§ Source extract
——————
British military officer addresses lawmakers in House of Lords committee room.

"We will have to dial back our activities and our exercise and operational activity if the level of resource funding that is available to us does not increase," Richard Knighton told the House of Lords committee.

Chief of the Defence Staff: day‑to‑day operations under pressure

Richard Knighton, the chief of the UK defence staff, warned lawmakers in the House of Lords that routine military activity is at risk without fresh budgetary decisions from Prime Minister Keir Starmer and the Treasury. He singled out the Resource Departmental Expenditure Limit (RDEL) account as the locus of his concern, saying he is "most concerned" about day‑to‑day operations budgeting. Knighton told the Lords International Relations and Defence Committee that, absent changes to the settlement "that, as [former Defense Secretary] John Healey set out" then operations, training and exercising "will come under pressure." He added that the matter "is still to be debated and decided."

The contested funding figures: a £13.5 billion offer and an £18 billion shortfall

Knighton’s warning follows the resignation last week of John Healey, who left amid a row over a defence funding plan he considered insufficient and warned it "could make the country less safe." Reports cited in testimony indicate Prime Minister Keir Starmer and the Treasury may offer new UK Defence Secretary Dan Jarvis funding above £13.5 billion — a figure reportedly proposed to Healey as part of a bid to close an alleged £18 billion gap for major acquisitions. That £13.5 billion sum is reported to be partly funded by a plan to cut other departments’ capital budgets by 1 percent.

Defence Investment Plan and NATO spending trajectory

The proposed new funding is to be set out in the forthcoming Defence Investment Plan (DIP), billed as the document that will outline major equipment investments and cuts over the next decade. After months of delay, the DIP is expected to be published before the NATO Summit in Ankara next month. Knighton told peers "what we need is a clear path" to meet NATO’s core defence spending target of 3.5 percent of GDP, adding that "we will need to settle what that trajectory is, because it’s that which gives us the ability to plan, and industry the ability to know what to expect." The UK previously committed at the NATO Summit in the Hague last year to hit the 3.5 percent target by 2035; Starmer is proposing 2.68 percent of GDP by 2030, up from 2.3 percent spent in 2025.
——————
§ Supplied material
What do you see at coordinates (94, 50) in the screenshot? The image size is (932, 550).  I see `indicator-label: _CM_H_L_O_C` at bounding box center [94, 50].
——————
§ Exercise tasks
1. In the defense funding article, what share of GDP is Starmer proposing to reach by 2030?
2. List every person named in the defense funding article.
3. Retype the defense funding article from "British military officer" up to and including "of Lords committee.".
The data has nothing to do with the defense funding article.

§ Responses for each task
1. 2.68 percent of GDP.

2. Richard Knighton, Keir Starmer, John Healey, Dan Jarvis

3.
British military officer addresses lawmakers in House of Lords committee room.

"We will have to dial back our activities and our exercise and operational activity if the level of resource funding that is available to us does not increase," Richard Knighton told the House of Lords committee.